Çok derinlerinde, belki kadın da
sapık olmak ister. Röntgencilik, teşhircilik veya tecavüz gibi cinsel
sapkınlıkların kadınlarda görülme oranı o kadar azdır ki, bu tip hastalıklara
sadece erkek hastalığı olarak bakılır. Ama neden? Diye sorarsanız doğru dürüst
cevap almanız çok zordur. Belki on yıllar sonra “Tamamen genetik” cevabı
alınacak. Ama o zaman bile genetik evrimle kültürel evrimin arapsaçı gibi
birbirine girmiş olacağını unutmamalıyız.
Bastırılmış
cinselliği, yetenekleri, arzuları, hırsları hatta aklıyla şimdi özgür dünyada
yerini alıyor kadın. Çok geç değil daha Yirminci yüzyılda haklar alınmaya
başlandı; önce politik ve medeni haklar, derken cinsel ve ekonomik haklar. Ama
alınan hiçbir hak binyıllardır kafalara kazınanları değiştirmiyor. Namusunu,
ahlakını, kimliğini, fantezilerini hala sorgulamak zorunda kadın. Türk
toplumsal ve kültürel yapısına genel olarak bakıldığında, tüm reformlara rağmen
erkek egemen yapının hala devam ettiği görülmektedir. Kadınların yaptıkları
işler “özel” yaşam alanında, dolayısıyla toplumun ortak yaşamının dışında görülür.

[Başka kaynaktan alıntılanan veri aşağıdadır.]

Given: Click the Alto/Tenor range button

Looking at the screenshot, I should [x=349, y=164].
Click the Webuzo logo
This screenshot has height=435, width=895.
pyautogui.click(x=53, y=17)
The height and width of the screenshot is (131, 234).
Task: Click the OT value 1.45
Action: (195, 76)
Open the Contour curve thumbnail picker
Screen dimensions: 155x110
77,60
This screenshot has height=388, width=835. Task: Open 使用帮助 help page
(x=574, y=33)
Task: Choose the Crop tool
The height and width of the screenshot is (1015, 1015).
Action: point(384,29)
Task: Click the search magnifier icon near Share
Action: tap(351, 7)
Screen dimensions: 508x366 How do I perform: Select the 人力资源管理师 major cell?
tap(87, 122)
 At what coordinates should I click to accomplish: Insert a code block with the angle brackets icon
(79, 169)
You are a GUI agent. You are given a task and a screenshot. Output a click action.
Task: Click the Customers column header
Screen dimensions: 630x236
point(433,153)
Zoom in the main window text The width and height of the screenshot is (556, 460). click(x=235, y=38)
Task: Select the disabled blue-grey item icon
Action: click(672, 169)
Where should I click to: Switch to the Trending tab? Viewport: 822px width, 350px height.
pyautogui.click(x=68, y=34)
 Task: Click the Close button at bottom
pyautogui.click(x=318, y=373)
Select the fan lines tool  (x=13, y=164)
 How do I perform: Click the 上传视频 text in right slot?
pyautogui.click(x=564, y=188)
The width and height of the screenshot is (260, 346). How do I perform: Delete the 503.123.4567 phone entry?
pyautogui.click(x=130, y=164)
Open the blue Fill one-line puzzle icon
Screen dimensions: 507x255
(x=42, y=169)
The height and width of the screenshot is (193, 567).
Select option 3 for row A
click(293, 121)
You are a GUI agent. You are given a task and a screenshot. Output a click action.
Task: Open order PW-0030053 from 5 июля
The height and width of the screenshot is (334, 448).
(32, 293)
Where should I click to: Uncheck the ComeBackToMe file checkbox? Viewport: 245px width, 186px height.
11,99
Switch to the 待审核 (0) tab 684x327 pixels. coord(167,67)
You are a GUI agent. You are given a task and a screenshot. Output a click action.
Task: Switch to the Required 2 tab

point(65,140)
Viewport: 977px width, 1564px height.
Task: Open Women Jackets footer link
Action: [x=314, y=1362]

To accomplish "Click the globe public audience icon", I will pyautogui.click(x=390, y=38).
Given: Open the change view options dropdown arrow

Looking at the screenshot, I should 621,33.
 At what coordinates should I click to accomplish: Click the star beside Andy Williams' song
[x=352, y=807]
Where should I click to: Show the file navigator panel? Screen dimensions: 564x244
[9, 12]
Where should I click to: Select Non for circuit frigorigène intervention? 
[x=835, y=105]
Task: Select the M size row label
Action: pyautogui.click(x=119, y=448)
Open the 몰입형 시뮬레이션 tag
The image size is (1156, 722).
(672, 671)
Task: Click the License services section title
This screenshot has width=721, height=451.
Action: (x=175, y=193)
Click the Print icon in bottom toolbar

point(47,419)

Günümüzde bile toplumsal faaliyetlerin başında geleneksel cinsiyet rolleri
gelmektedir. Bu yüzdendir ki siyasal ve kültürel süreçlere kadınların katılımı
oldukça azdır.
Türkiye’de
cinsler arasında fırsat eşitsizliği her alanda karşımıza çıkmaktadır. Eğitim
alanında dünyada yaşanan hızlı gelişmelere rağmen, dünyanın pek çok bölgesinde
kadınların eğitimi konusu hala önemli bir sorundur. Kadınların eğitimi Türkiye için
de önemli sorun alanlarından biridir. Türkiye taraf olduğu uluslar arası sözleşmeler
ve çekincesiz kabul ettiği uluslararası belgelerde kadın okuryazarlığını yüzde
100 olarak gerçekleştirme sözünü vermiş ancak henüz bu sözünü tutamamıştır. Ülkemizde
son 10 yıllık sürece bakıldığında kadının eğitim seviyesinde bir artış
gözlenmektedir ve kadınlar daha özgür, modern, güçlü bir şekilde hayata
atılmaya başlamıştır. Bu çok farklı bir savaş artık. Hakları kullanma, kendine
yol çizme, kendi tavrını belirleme, özgür olma, davranışlarını soru süzgecinden
geçirme, var olma yolunda durdurulamaz bir hızla ilerlemektedir kadın.